== WHAT YOU ARE ASKED TO DO ==
Would you please transcribe, exactly as written, the lines of the entries below starting at the one that holds "is (845, 447)." and ending at the one that holds "Click the BlancVPN", both included?

== ENTRIES SHOWN ==

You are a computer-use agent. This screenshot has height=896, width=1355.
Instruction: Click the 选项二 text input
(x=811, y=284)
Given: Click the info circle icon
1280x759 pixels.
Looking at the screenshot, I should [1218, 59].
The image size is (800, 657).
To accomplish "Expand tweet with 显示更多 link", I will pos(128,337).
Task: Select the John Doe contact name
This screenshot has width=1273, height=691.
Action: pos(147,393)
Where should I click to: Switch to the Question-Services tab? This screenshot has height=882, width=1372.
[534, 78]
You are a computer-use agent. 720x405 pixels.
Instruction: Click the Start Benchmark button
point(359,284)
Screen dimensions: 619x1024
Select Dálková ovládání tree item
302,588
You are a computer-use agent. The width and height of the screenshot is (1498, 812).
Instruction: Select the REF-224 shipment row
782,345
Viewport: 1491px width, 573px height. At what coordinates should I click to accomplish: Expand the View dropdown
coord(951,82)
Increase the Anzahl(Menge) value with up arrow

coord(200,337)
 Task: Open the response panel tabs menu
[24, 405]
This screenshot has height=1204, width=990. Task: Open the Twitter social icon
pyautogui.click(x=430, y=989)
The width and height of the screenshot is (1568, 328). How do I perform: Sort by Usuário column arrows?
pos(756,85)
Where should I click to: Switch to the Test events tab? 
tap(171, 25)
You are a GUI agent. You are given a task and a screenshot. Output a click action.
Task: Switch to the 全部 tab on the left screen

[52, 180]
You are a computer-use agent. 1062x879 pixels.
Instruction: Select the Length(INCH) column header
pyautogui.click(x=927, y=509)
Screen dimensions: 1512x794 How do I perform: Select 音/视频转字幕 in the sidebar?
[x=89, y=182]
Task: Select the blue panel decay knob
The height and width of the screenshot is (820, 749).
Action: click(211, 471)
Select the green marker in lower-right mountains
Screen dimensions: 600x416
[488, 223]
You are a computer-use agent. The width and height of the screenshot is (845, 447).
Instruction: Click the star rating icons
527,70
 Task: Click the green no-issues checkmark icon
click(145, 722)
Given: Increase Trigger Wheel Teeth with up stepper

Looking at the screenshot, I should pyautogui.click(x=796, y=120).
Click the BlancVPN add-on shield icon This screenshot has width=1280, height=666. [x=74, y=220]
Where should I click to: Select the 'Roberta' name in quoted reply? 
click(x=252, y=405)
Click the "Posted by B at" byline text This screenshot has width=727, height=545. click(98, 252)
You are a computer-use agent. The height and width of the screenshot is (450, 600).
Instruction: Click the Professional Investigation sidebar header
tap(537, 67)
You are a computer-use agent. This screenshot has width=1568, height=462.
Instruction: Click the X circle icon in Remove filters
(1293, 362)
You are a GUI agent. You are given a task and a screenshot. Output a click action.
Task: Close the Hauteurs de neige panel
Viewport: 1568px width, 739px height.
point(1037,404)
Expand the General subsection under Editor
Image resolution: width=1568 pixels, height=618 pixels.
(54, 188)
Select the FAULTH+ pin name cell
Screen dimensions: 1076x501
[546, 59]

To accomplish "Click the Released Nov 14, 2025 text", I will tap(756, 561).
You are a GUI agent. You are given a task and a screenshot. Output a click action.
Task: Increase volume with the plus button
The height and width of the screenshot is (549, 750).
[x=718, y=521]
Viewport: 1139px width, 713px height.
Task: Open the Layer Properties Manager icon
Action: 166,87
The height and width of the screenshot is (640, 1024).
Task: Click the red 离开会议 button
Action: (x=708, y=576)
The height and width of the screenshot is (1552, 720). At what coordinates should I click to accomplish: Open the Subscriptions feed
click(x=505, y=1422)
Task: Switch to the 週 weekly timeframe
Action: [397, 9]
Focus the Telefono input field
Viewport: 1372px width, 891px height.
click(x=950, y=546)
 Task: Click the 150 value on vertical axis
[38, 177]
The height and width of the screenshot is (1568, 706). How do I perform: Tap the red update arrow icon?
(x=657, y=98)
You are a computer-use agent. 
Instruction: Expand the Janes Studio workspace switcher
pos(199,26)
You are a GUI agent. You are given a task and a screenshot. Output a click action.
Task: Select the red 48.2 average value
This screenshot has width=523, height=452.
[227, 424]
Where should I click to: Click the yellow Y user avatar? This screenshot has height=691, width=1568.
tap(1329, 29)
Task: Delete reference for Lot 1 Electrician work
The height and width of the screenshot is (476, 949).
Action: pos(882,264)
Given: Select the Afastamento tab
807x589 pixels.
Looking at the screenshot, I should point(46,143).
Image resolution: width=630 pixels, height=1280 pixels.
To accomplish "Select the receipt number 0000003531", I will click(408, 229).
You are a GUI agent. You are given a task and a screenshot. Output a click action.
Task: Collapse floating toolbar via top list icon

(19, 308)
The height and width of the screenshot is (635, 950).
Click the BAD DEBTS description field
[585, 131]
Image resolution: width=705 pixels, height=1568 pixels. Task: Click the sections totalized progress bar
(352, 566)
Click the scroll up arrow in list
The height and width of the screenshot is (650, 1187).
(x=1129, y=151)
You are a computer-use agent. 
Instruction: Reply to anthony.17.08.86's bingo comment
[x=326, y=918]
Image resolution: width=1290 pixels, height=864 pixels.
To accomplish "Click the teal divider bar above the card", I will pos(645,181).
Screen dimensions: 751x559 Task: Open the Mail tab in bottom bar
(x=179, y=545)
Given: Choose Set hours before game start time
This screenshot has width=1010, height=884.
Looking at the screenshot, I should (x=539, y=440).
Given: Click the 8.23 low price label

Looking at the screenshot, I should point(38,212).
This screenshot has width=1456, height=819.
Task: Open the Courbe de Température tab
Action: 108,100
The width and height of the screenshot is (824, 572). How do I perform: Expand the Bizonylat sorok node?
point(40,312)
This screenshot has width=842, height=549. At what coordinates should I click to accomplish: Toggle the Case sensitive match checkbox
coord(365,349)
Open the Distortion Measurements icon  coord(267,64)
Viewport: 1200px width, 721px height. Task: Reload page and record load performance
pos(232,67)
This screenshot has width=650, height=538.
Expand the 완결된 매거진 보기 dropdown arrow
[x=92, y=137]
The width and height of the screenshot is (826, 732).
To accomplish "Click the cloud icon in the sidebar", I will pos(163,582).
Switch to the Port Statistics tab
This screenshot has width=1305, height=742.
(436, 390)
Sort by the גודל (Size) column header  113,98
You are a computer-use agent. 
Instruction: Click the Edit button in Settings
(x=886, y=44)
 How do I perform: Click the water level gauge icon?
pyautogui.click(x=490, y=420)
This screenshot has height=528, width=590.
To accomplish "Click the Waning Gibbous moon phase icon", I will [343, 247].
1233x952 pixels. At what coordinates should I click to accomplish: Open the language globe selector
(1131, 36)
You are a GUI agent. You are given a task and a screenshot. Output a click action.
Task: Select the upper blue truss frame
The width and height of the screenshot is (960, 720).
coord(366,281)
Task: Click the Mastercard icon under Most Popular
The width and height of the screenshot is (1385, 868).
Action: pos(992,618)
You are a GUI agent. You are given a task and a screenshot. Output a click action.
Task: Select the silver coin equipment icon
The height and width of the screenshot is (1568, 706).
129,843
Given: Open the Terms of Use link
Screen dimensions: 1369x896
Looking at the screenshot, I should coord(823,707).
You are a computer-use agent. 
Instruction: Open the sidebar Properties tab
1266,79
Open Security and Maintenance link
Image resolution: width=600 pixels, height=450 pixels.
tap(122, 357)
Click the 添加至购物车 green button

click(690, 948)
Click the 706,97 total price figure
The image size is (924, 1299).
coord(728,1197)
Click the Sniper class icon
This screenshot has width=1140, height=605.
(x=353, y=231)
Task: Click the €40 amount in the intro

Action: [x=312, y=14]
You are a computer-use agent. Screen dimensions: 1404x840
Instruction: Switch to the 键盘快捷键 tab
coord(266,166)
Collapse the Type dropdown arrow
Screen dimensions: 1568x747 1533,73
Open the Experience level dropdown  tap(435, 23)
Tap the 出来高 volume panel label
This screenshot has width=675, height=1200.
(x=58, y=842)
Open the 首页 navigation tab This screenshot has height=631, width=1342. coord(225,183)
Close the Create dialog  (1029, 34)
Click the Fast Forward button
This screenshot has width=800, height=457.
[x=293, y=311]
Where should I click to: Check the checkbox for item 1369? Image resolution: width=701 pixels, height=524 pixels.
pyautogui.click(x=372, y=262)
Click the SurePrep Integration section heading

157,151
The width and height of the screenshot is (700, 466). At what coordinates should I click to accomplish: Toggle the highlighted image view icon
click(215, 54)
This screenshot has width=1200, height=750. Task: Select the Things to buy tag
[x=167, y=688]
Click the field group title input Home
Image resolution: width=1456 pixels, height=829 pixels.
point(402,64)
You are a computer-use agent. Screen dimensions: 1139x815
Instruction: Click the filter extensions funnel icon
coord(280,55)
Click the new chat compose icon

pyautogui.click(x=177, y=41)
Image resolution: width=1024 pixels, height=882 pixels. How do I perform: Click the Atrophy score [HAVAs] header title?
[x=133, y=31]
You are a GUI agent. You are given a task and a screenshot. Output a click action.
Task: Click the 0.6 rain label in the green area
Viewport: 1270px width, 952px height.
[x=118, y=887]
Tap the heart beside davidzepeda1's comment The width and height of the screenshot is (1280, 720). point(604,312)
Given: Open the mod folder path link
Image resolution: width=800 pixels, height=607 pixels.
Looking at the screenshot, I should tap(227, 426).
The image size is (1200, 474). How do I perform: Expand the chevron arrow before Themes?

== TASK RESPONSE ==
You are a computer-use agent. The width and height of the screenshot is (845, 447).
Instruction: Click the star rating icons
527,70
 Task: Click the green no-issues checkmark icon
click(145, 722)
Given: Increase Trigger Wheel Teeth with up stepper

Looking at the screenshot, I should pyautogui.click(x=796, y=120).
Click the BlancVPN add-on shield icon This screenshot has width=1280, height=666. [x=74, y=220]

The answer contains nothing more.